To do:
Every line of the material below in which "computer" shows up is to be located and copied.

::::::::::

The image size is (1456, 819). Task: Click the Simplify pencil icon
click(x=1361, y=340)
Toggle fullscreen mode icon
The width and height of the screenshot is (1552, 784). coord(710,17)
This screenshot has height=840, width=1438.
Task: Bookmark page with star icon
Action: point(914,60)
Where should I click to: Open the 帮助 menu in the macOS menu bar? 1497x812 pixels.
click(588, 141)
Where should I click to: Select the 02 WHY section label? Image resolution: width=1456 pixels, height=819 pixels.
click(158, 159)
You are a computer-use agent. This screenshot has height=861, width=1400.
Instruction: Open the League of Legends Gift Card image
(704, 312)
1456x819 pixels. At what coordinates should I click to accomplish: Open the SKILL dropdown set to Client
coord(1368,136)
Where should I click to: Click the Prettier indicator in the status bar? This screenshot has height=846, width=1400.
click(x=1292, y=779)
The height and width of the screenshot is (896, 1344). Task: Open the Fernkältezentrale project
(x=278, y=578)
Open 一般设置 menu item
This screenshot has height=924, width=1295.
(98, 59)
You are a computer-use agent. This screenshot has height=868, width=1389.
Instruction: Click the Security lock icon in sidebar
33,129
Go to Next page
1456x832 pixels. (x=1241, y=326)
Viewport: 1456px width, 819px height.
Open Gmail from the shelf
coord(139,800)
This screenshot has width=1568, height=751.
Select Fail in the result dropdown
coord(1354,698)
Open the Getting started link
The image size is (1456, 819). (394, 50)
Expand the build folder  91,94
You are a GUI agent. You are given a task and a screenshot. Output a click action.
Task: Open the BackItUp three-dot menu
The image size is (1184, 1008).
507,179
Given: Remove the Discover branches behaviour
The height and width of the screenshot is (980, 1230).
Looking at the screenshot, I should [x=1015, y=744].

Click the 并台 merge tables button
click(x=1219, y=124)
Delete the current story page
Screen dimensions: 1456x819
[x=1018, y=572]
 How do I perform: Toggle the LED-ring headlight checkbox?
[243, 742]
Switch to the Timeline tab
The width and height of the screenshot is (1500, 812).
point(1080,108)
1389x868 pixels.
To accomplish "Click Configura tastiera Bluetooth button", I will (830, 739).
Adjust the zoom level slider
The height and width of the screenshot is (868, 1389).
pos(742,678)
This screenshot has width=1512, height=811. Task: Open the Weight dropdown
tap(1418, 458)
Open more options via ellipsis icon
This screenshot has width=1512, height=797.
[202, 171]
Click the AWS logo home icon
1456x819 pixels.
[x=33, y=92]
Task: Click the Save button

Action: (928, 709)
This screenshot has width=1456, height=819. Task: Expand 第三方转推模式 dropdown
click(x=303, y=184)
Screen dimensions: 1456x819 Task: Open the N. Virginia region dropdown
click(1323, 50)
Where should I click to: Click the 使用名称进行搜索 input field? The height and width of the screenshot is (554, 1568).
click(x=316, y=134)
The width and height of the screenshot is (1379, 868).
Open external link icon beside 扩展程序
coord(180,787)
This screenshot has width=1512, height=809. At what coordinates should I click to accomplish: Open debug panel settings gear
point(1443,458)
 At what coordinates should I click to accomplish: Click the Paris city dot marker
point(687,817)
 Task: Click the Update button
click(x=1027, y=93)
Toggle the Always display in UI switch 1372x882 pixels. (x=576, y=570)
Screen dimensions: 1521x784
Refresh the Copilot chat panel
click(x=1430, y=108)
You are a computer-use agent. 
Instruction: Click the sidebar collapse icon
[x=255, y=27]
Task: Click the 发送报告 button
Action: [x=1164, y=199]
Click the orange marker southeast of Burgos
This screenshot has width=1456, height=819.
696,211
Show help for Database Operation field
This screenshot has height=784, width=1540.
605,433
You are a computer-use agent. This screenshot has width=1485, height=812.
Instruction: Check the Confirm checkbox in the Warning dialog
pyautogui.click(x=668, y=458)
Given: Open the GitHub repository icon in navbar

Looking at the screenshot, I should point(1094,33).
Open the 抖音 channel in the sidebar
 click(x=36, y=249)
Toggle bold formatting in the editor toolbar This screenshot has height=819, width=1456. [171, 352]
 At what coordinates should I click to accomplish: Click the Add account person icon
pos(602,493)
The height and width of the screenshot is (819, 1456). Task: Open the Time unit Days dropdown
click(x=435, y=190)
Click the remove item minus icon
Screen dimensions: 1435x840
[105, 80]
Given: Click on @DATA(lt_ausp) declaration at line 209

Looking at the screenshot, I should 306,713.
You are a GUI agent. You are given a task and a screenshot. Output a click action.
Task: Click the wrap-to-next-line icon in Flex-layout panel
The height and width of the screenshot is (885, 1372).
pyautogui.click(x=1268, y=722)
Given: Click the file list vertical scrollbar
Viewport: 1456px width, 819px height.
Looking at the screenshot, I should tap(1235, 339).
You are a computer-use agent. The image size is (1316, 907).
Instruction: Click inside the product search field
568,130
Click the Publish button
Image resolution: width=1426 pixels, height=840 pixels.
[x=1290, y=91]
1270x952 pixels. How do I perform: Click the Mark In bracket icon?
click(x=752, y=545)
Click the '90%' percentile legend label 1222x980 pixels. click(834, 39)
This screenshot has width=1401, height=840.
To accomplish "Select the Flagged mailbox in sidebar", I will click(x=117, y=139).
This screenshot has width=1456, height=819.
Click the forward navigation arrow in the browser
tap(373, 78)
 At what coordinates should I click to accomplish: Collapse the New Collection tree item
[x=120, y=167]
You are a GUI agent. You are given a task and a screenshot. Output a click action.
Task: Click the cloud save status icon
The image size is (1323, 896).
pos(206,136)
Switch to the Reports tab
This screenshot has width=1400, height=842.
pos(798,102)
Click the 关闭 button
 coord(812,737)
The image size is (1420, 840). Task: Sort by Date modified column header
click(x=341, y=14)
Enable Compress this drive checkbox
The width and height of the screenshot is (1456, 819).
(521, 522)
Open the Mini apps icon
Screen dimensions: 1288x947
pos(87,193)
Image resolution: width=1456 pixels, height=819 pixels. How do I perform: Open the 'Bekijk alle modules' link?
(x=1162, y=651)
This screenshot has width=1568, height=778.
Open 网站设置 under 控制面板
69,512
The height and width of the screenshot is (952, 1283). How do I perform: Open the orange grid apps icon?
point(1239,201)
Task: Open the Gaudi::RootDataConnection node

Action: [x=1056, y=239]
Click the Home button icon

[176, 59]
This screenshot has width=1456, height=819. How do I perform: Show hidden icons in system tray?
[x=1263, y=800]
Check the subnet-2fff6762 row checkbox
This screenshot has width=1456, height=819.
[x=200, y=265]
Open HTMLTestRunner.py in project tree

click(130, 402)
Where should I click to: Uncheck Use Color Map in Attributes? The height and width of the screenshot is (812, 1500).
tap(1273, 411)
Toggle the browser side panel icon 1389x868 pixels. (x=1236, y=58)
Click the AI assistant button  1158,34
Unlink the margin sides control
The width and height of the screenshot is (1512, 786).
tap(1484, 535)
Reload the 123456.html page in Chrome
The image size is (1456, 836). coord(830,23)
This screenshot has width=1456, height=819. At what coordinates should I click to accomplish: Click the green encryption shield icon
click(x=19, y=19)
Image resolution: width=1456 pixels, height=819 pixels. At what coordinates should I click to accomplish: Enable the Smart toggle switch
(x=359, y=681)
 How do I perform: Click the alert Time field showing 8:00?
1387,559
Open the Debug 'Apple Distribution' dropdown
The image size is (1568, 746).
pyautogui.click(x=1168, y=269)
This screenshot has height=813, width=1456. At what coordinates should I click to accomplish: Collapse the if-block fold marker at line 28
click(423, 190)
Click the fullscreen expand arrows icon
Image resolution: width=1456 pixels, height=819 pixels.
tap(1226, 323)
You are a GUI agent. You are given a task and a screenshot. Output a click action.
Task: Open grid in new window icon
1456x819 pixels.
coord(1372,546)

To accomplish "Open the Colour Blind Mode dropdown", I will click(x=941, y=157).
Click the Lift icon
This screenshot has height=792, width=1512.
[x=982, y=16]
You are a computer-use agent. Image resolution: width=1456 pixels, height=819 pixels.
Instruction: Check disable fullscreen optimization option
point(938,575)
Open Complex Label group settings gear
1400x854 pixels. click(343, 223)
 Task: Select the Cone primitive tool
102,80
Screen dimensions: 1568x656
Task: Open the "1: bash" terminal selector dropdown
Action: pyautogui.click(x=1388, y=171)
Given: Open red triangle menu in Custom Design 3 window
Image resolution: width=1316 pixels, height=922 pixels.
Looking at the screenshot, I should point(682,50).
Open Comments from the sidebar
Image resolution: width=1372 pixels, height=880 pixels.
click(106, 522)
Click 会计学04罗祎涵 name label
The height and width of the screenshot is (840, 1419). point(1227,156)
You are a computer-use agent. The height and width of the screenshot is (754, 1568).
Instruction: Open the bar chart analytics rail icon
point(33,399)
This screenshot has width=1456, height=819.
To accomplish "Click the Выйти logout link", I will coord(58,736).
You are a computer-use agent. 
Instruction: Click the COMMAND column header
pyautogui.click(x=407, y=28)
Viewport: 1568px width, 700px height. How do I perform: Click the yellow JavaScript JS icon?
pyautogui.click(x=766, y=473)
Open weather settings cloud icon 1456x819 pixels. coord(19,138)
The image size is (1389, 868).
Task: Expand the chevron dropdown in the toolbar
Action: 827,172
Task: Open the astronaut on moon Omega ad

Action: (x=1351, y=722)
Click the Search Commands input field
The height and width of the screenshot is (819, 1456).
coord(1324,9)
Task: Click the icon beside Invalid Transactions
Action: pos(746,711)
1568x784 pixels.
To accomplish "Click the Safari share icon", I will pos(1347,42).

::::::::::

Expected answer:
You are a computer-use agent. This screenshot has height=861, width=1400.
You are a computer-use agent. This screenshot has height=868, width=1389.
You are a computer-use agent. 
You are a computer-use agent. This screenshot has width=1485, height=812.
You are a computer-use agent. The image size is (1316, 907).
You are a computer-use agent. Image resolution: width=1456 pixels, height=819 pixels.
You are a computer-use agent. The height and width of the screenshot is (754, 1568).
You are a computer-use agent. 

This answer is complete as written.